Cancer therapeutic approach based on conformational stabilization of mutant p53 protein by small peptides

Abstract

The p53 tumor suppressor serves as a major barrier against malignant transformation. Over 50% of tumors inactivate p53 by point mutations in its DNA binding domain. Most mutations destabilize p53 protein folding, causing its partial denaturation at physiological temperature. Thus a high proportion of human tumors overexpress a potential potent tumor suppressor in a non-functional, misfolded form. The equilibrium between the properly folded and misfolded states of p53 may be affected by molecules that interact with p53, stabilizing its native folding and restoring wild type p53 activity to cancer cells. To select for mutant p53 (mutp53) reactivating peptides, we adopted the phage display technology, allowing interactions between mutp53 and random peptide libraries presented on phages and enriching for phage that favor the correctly folded p53 conformation. We obtained a large database of potential reactivating peptides. Lead peptides were synthesized and analyzed for their ability to restore proper p53 folding and activity. Remarkably, many enriched peptides corresponded to known p53-binding proteins, including RAD9. Importantly, lead peptides elicited dramatic regression of aggressive tumors in mouse xenograft models. Such peptides might serve as novel agents for human cancer therapy.

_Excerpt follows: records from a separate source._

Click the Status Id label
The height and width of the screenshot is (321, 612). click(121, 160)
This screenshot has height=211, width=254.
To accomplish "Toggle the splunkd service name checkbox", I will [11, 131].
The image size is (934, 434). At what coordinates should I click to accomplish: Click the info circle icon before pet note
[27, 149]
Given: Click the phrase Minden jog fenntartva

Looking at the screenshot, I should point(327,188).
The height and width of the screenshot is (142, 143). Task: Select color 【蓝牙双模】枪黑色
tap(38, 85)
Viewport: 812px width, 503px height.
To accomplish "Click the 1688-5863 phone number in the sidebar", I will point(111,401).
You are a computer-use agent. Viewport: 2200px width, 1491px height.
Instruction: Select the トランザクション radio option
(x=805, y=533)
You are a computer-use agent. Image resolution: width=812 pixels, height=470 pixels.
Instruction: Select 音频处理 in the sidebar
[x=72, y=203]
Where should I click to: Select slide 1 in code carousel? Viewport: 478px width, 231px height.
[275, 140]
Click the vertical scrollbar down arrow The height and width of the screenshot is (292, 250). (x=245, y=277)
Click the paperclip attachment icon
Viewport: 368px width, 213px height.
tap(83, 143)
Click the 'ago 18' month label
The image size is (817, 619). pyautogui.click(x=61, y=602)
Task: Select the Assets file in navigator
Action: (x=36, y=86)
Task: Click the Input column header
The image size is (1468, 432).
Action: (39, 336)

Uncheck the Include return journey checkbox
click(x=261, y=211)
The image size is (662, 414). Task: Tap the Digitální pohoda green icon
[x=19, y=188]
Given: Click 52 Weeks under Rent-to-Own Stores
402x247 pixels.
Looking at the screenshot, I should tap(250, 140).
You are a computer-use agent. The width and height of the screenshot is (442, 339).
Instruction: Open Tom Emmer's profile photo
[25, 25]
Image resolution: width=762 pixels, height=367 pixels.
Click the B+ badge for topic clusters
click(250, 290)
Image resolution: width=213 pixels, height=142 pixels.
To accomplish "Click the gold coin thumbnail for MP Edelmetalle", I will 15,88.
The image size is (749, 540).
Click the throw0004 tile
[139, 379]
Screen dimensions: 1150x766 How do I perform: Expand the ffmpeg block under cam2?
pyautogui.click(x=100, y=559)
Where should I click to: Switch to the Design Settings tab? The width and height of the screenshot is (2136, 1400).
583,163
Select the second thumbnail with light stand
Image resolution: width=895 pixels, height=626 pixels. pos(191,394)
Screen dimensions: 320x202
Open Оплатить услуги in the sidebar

Keywords: conformation; p53; peptides; pre-clinical; reactivation.

Figure 1. Outline of experimental rationale, calibration of conditions

A. IP-Western analysis of the binding of WTp53 and mutp53 to various markers distinguishing between WT and mutp53 conformations. 50ng of each purified protein was subjected for immunoprecipitation with a subset of different antibodies and proteins shown to bind differentially WTp53 or mutp53: PAb421 (binds both WT and mutant), PAb1620 (WT specific), PAb240 (mutant specific), PAb419+LTag (WT specific), biotinilated-p53RE DNA oligo (WT specific), and a control oligo mutated at two bases. Immunoprecipitated material was subjected to Western blotting using αp53-HRP as second antibody. B. Schematic diagram representing the protocol for identification, screening and selection of mutp53 reactivating peptides. The protocol consists of various selection strategies, at increasing stringencies, for screening and identifying mutp53 reactivating peptides, by utilizing phage display. Strategy A (left): Conformation-based selection: selection of peptides presented by a phage, which can bind a mutp53 protein bound to immobilized WTp53 conformation-specific antibody (PAb1620), thereby enabling selection of a bound phage capable of stabilizing WTp53 conformation. Strategy B (middle): selection according to binding: selection of peptides, which can bind a mutp53 protein bound to immobilized LT-antigen. Strategy C (right): selection according to function: selection of peptides binding to immobilized WTp53-p53RE DNA complex. C. Western blot analysis of IP with PAb1620 antibody of purified either p53^R175H (upper panel) or p53^R249S-DBD (lower panel) in the presence of selected phage pools. Non-selected phage (ns) and no phage (nt) were used as controls. Incubation was for 3 hours at 4°C. Bound p53 in the immunoprecipitate (IP) was analyzed by Western blot using antibody against p53 (αp53). “In” stands for 10% of the IP input material, loaded directly on the gel. D. Western blot analysis of IP experiments of streptavidin-coated beads bound either to p53RE-DNA or control-RE-DNA oligonucleotides labeled with biotin were incubated with purified WTp53-DBD or mutant p53^R249S-DBD in the presence of phage selected by phage display. Non selected phage (ns) were used as control. Incubation was for 3 hours at 4°C. E. A schematic illustration of several consensus peptide motifs identified as described.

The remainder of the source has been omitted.